* _QUOTED PASSAGE_

Things change—and people aren’t always happy when that happens. But how you handle the unexpected, the unwelcome, and the surprises can have a huge impact on how those around you respond to them. If you freak out and panic, others will too. If you react with calm and grace, others will follow your lead.
As a leader, you may be tasked with introducing elements of change that not everyone wants. When your relationships are based on good communication and trust, you can mitigate the negatives (real and perceived) of such change by anticipating resistance, explaining the “why” around the changes, and inviting others to participate in developing them. When you lead with positivity, consistency, and empathy, you set the stage for a more positive reaction to change.
Pushes Themselves to Improve
Leadership and learning are indispensable to each other.
—John F. Kennedy
If you want to be successful in the long term, you should not stop when you achieve a short-term success. The most effective leaders never rest on their laurels but instead constantly work to develop and improve themselves. Not only does this enable leaders to be the best they can be, but it sets an example that can inspire and motivate the others around them to be the best they can be, too!
Acts with Integrity
A leader is one who knows the way, goes the way, and shows the way.
—John C. Maxwell
Before people will follow you, they must believe that you have credibility and integrity. You can increase your credibility by matching your actions to your words, admitting mistakes and assuming responsibility for them, keeping confidences, avoiding exaggeration, and acknowledging when you don’t know something.

* _PROVIDED DATA_
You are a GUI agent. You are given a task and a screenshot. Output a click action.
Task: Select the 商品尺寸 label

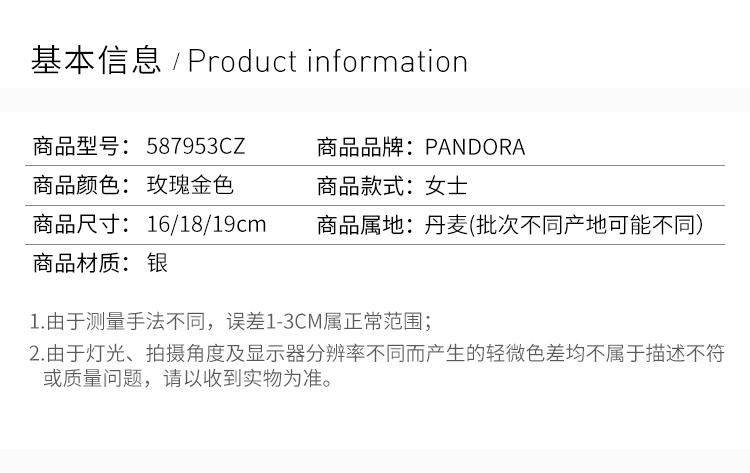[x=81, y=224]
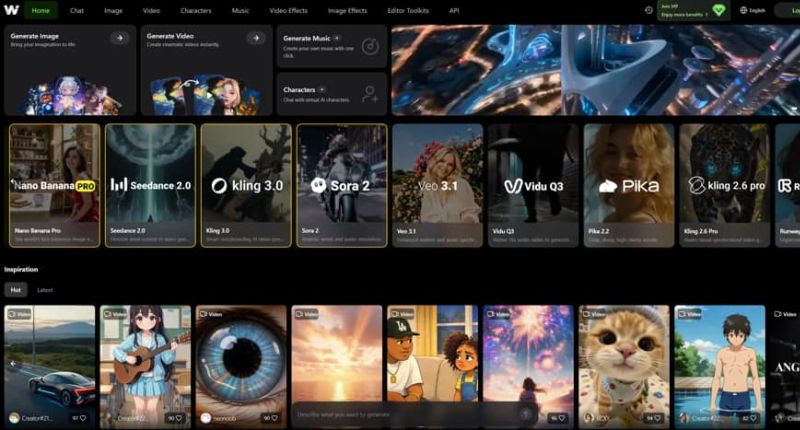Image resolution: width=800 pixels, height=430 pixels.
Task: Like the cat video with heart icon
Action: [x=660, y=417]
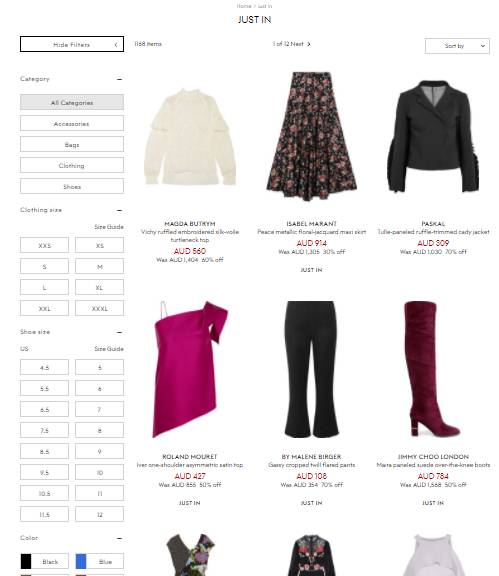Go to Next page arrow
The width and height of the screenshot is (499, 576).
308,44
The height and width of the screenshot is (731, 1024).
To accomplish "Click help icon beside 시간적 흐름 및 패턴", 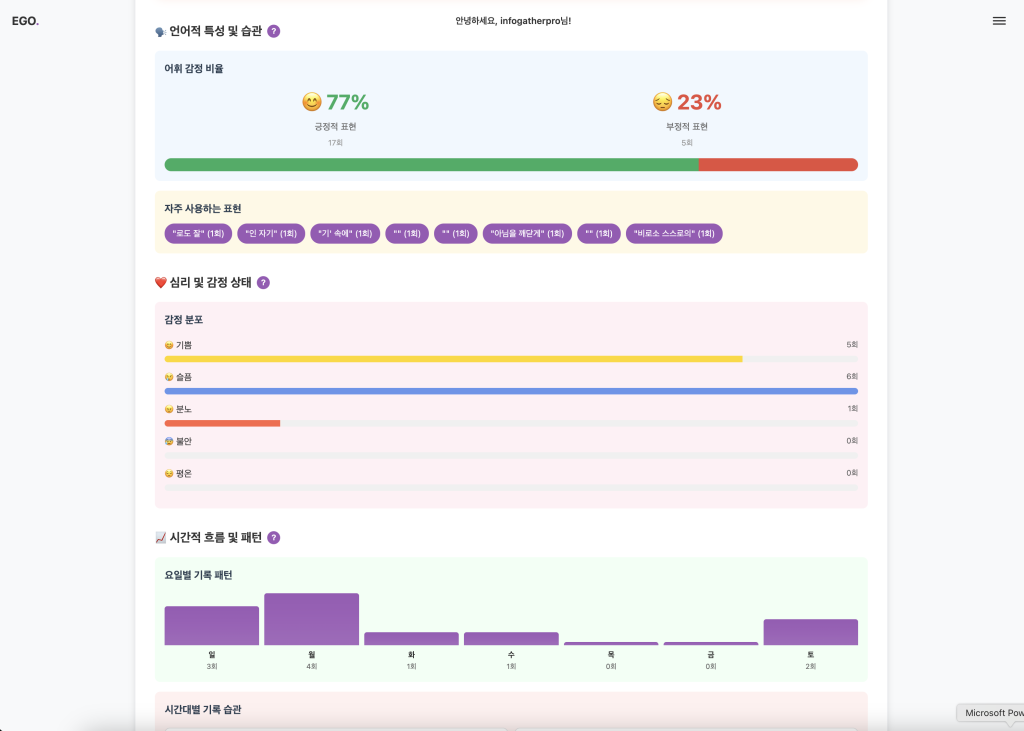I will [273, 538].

* _WHAT THIS EXERCISE ASKS_
a - From the leadership passage, list every action it names as a way to increase your credibility.
b - Repeat the leadership passage word for word, starting with "Acts with Integrity" and going on through "don’t know something.".
c - Decide whether each statement agrees with the leadership passage, and support each answer with the deciding words from it. (i) Leaders should stop once they achieve a short-term success. (ii) The line "A leader is one who knows the way, goes the way, and shows the way" is attributed to John C. Maxwell. (iii) If you react with calm and grace, others will follow your lead.

* _TASK-BY-TASK RESULTS_
a -
- Matching your actions to your words
- Admitting mistakes and assuming responsibility for them
- Keeping confidences
- Avoiding exaggeration
- Acknowledging when you don't know something

b -
Acts with Integrity
A leader is one who knows the way, goes the way, and shows the way.
—John C. Maxwell
Before people will follow you, they must believe that you have credibility and integrity. You can increase your credibility by matching your actions to your words, admitting mistakes and assuming responsibility for them, keeping confidences, avoiding exaggeration, and acknowledging when you don’t know something.

c -
(i) No: "you should not stop when you achieve a short-term success."
(ii) Yes: "—John C. Maxwell"
(iii) Yes: "If you react with calm and grace, others will follow your lead."